I believe you have caught my vision for H&S.  If any differences remain then they are probably within the range of reasonable variations on the idea.  In particular, your worked example seems right to me.  As for your observations:

> (1) If there is to be more than one 'Hub' category, simply searching for a 'Hub' dataname is not a substitute for _audit.schema, as there could potentially be various different such 'Hub' datanames unknown at software creation time.  I suggest solving this using _audit.schema.

I don't object to providing _audit.schema as a means to designate some or all of the hub categories in use, and especially to designate hub categories in use for which child keys appearing explicitly in the data file may not be expected by some software.

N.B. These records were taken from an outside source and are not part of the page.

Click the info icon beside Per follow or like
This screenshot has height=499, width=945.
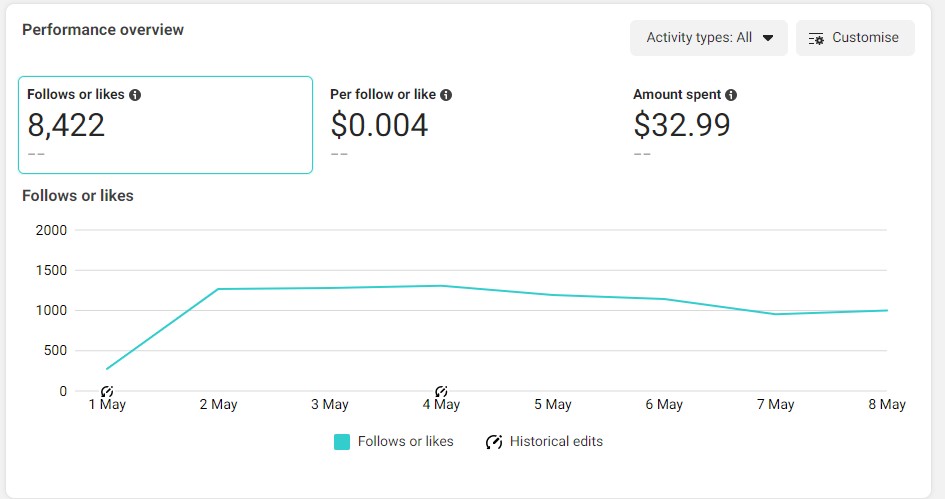point(446,95)
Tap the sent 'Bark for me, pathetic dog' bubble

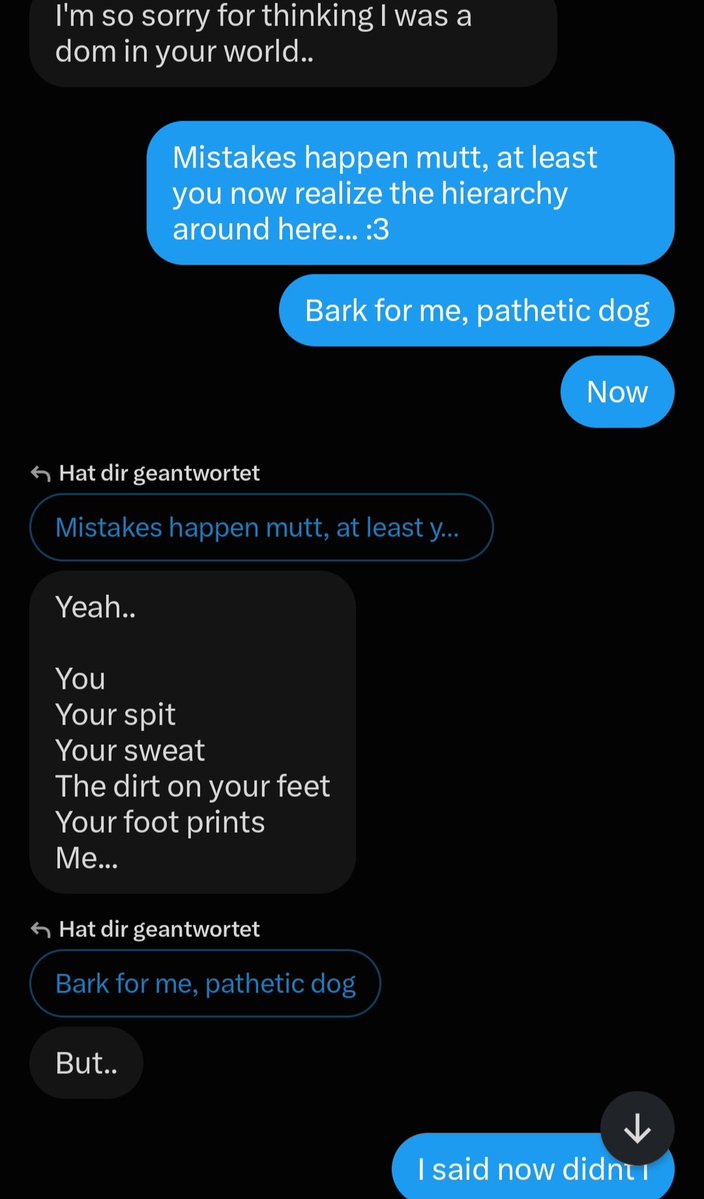pos(477,310)
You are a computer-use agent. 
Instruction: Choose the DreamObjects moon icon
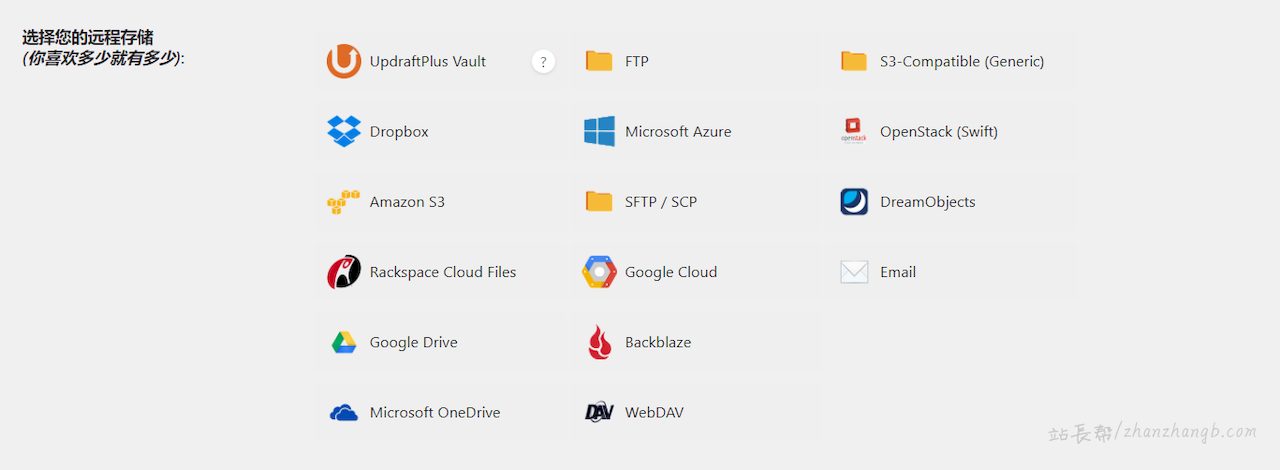pyautogui.click(x=854, y=202)
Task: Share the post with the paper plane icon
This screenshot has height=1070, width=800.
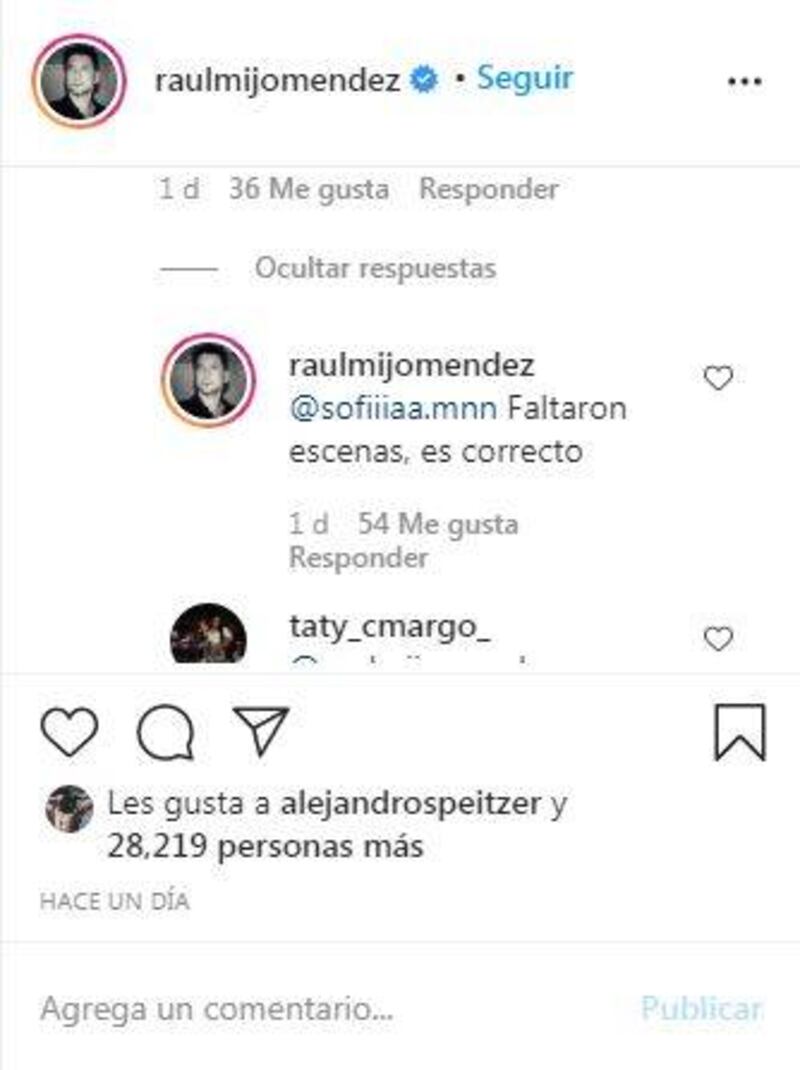Action: pyautogui.click(x=261, y=731)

> (2) The 'datablock' category described above is invariant: it can always take the default value for the parent key, and child keys are present in all categories, with default values throughout.  It essentially can be left out of all datablocks. It therefore makes sense to me to therefore leave the 'Set' category defined as a reminder (perhaps renamed to 'Global'), on the understanding that the actual behaviour is described by a default-valued Hub category.

There is a bit of a data modelling question here.  Personally, I'm inclined to *not* use a hub that is essentially a singleton identified specifically with the overall data block.  I have suggested that we instead characterize the rather broad and floppy entity currently representable via the definitions in the DDLm core dictionary as the initial hub.  In the context of _audit.schema you suggested "structural" as a designation for this; following that idea but choosing a noun instead, I would nominate "structure" for that category.  This is not just a naming question, however -- in the future, some data blocks may contain multiple values of this category.

It is perfectly fine that that hub and the child keys associated with it are not explicitly expressed in any existing data file -- the meanings of those data files do not change.  Going forward, I do not doubt that many additional data files will be written that way, and that's fine, too.  But it would be unwise to suppose that we will never have a use for providing multiple "structures" in the same data block, and that sense it is not safe to say that the hub and associated child keys can be left out of *all* future data blocks.

Therefore, although there are a few categories that I think should indeed remain Sets, they are few.  I think Set categories are more important for DDLm's own internal use and of little practical import for data dictionaries. In truth, however, I am tiring of this particular dimension of the debate.  It is more important to me that categories that need them have the appropriate keys defined.  The "Set" designation makes sense to me only to affirmatively express that a category has a zero-attribute key, but beyond that, I have nothing further to say about the matter.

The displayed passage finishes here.